((

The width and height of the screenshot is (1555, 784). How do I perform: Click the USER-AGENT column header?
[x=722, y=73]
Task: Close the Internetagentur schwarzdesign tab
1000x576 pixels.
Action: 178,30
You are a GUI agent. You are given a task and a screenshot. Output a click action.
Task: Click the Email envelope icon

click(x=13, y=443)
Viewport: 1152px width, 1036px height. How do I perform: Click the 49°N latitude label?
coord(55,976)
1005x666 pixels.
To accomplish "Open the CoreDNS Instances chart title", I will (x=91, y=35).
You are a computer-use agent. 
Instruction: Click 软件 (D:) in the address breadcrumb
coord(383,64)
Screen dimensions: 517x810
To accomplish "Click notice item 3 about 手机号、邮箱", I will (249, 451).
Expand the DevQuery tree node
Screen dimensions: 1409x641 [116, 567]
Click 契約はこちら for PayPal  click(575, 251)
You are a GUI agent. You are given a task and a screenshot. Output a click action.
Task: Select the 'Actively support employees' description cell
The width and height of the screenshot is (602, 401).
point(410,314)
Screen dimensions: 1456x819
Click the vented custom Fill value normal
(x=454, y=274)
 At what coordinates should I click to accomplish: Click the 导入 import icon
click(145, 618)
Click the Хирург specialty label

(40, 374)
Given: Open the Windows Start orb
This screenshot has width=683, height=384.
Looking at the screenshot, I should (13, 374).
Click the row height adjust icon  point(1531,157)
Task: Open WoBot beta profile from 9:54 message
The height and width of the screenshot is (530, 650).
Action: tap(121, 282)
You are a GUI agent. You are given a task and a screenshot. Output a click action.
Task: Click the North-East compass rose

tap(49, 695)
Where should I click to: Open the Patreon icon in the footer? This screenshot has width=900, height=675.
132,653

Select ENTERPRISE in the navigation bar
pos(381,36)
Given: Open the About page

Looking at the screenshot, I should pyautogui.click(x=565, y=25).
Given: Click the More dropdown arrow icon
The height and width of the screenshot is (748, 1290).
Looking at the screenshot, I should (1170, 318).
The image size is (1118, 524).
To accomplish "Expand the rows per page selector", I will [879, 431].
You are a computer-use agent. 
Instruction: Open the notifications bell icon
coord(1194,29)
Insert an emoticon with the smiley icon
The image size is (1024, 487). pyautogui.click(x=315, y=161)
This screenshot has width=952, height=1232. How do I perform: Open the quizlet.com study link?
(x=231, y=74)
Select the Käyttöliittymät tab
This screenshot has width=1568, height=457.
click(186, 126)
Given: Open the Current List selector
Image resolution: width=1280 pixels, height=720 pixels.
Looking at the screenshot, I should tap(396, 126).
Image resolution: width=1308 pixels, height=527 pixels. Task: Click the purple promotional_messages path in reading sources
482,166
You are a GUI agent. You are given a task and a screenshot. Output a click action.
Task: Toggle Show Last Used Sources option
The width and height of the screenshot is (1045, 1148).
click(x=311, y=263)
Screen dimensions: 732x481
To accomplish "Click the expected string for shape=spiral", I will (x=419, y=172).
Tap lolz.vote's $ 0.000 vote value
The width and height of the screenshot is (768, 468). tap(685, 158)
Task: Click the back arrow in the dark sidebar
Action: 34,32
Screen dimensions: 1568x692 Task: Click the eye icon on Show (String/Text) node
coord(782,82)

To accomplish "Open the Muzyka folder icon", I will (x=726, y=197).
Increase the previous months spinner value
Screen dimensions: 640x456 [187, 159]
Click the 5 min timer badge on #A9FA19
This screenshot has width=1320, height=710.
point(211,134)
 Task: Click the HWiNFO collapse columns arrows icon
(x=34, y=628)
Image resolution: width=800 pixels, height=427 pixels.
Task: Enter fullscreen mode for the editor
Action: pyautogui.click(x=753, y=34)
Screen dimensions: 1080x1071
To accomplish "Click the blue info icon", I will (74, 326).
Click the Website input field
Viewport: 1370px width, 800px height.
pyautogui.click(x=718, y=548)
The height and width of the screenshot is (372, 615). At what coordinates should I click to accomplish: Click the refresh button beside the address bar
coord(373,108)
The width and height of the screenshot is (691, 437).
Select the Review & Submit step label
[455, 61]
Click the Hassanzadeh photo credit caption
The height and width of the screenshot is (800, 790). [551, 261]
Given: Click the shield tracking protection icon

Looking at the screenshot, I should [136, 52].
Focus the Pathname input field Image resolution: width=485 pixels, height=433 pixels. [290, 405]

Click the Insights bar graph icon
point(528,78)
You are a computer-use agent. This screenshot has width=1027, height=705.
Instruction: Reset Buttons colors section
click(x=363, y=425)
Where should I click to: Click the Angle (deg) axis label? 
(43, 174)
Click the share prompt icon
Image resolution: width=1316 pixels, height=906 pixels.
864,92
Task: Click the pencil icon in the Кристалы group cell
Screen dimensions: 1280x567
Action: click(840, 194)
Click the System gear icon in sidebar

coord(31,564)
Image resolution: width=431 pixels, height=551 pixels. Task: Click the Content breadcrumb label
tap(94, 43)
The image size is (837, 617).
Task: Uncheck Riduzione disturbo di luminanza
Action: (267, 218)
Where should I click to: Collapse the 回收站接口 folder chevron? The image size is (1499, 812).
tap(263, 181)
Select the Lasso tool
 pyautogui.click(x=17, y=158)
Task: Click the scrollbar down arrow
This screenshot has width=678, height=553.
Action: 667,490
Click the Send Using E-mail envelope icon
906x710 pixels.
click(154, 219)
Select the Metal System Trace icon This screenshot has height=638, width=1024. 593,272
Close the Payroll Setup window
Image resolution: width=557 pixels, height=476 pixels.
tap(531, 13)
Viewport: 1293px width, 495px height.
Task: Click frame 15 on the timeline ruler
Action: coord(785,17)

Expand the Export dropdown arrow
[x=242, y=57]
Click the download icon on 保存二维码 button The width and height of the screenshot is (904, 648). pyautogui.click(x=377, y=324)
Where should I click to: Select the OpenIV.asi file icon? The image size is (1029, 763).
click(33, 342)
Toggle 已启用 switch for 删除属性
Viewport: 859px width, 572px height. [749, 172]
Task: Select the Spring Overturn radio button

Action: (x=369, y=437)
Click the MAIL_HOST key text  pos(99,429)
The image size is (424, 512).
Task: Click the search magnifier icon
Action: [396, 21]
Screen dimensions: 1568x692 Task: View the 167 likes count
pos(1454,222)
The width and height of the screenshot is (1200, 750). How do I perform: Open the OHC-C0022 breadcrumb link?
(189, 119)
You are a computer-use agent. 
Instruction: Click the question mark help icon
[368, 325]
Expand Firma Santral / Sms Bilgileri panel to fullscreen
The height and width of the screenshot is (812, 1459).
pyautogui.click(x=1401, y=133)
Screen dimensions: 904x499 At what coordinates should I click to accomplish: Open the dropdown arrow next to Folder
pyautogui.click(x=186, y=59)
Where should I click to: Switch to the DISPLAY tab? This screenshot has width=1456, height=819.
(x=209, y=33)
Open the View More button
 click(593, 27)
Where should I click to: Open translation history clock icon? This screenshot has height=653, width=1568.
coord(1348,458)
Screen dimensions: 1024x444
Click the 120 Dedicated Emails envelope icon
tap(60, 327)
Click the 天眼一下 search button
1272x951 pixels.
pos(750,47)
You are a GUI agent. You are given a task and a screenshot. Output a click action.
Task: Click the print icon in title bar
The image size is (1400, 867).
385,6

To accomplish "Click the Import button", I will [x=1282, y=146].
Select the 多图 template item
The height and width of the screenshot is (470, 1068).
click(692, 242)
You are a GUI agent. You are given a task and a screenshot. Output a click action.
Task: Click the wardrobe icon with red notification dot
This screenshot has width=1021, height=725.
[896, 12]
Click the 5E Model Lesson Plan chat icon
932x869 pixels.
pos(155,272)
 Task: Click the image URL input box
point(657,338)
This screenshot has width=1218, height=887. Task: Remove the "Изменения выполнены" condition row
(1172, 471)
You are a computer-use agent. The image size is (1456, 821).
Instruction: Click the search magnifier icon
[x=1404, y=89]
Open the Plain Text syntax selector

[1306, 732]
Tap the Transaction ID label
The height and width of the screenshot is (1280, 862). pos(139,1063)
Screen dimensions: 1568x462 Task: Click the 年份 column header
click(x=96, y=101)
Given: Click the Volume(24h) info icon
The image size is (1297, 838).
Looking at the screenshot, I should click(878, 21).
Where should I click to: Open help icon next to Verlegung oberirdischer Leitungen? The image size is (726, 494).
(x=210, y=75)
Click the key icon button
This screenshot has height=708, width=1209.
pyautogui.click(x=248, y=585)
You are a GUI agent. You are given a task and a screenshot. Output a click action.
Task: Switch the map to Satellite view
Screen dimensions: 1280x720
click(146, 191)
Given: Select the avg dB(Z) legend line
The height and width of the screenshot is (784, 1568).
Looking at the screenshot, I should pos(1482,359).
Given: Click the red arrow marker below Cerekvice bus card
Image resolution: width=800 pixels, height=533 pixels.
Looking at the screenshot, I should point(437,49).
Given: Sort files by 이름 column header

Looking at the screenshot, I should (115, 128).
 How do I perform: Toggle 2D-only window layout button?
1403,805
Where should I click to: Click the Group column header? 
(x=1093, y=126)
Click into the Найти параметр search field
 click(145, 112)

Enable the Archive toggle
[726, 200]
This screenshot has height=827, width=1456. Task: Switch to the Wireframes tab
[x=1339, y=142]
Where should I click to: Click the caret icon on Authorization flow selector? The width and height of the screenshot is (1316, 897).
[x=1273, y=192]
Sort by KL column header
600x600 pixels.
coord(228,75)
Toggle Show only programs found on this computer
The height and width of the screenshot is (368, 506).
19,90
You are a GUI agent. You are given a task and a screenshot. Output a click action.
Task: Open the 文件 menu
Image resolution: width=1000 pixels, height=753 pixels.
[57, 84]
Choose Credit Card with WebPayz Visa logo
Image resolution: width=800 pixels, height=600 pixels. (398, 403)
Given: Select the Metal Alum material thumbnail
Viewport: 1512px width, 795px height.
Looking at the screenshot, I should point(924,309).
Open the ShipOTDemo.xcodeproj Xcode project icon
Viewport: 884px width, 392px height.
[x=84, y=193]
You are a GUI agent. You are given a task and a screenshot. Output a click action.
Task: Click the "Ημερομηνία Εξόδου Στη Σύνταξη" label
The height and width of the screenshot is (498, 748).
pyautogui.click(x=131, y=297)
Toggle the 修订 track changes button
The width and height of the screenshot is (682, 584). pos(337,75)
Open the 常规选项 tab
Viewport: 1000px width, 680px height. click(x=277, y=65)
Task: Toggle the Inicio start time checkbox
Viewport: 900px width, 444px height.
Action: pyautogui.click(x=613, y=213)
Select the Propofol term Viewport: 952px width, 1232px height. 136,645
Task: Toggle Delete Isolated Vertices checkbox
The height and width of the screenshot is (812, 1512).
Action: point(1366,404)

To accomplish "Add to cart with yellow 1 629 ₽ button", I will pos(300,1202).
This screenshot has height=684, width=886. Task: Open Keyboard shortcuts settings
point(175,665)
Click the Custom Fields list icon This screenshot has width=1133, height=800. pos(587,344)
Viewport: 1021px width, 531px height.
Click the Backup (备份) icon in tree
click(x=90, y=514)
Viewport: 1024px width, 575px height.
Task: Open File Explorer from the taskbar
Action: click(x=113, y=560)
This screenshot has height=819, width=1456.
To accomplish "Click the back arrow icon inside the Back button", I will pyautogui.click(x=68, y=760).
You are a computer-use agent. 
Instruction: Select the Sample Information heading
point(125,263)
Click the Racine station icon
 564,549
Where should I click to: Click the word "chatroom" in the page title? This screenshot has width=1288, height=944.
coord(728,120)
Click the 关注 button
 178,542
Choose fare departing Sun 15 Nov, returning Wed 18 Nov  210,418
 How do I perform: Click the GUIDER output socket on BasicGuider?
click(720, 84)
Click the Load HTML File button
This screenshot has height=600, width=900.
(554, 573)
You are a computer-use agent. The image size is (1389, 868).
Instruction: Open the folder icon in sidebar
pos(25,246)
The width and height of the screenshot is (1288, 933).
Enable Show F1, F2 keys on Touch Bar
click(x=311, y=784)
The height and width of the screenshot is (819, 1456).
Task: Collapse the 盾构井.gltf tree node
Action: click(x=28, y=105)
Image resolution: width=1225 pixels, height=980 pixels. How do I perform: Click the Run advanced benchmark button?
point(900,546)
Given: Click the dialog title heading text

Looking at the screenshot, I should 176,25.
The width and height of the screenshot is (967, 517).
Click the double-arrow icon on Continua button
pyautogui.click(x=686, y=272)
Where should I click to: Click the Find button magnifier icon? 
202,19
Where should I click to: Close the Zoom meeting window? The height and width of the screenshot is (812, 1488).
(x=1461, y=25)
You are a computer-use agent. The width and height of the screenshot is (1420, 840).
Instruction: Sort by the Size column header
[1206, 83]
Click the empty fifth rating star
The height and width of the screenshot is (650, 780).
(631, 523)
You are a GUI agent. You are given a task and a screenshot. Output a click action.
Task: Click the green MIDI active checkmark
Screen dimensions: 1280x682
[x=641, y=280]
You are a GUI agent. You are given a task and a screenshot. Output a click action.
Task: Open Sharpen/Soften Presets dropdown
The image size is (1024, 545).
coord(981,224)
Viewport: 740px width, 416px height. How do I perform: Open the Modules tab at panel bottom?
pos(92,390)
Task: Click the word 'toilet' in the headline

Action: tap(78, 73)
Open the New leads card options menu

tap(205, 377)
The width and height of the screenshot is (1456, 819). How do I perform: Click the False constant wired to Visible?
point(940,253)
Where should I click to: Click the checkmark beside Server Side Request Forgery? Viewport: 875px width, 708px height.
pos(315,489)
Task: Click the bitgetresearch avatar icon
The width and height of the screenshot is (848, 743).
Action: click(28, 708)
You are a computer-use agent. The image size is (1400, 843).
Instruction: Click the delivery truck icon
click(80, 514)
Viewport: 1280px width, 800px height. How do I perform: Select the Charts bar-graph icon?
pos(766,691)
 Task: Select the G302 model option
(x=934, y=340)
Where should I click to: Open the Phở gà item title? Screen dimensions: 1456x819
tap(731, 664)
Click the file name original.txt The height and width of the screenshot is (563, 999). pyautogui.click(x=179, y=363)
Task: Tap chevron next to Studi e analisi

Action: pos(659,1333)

))

§ INSTRUCTIONS FOR THE TASK
Reproduce the rows without any change, everything from the line containing "Viewport: 740px width, 416px" down to the line containing "point(940,253)", including both of those lines.

§ REPLY
Viewport: 740px width, 416px height. How do I perform: Open the Modules tab at panel bottom?
pos(92,390)
Task: Click the word 'toilet' in the headline

Action: tap(78, 73)
Open the New leads card options menu

tap(205, 377)
The width and height of the screenshot is (1456, 819). How do I perform: Click the False constant wired to Visible?
point(940,253)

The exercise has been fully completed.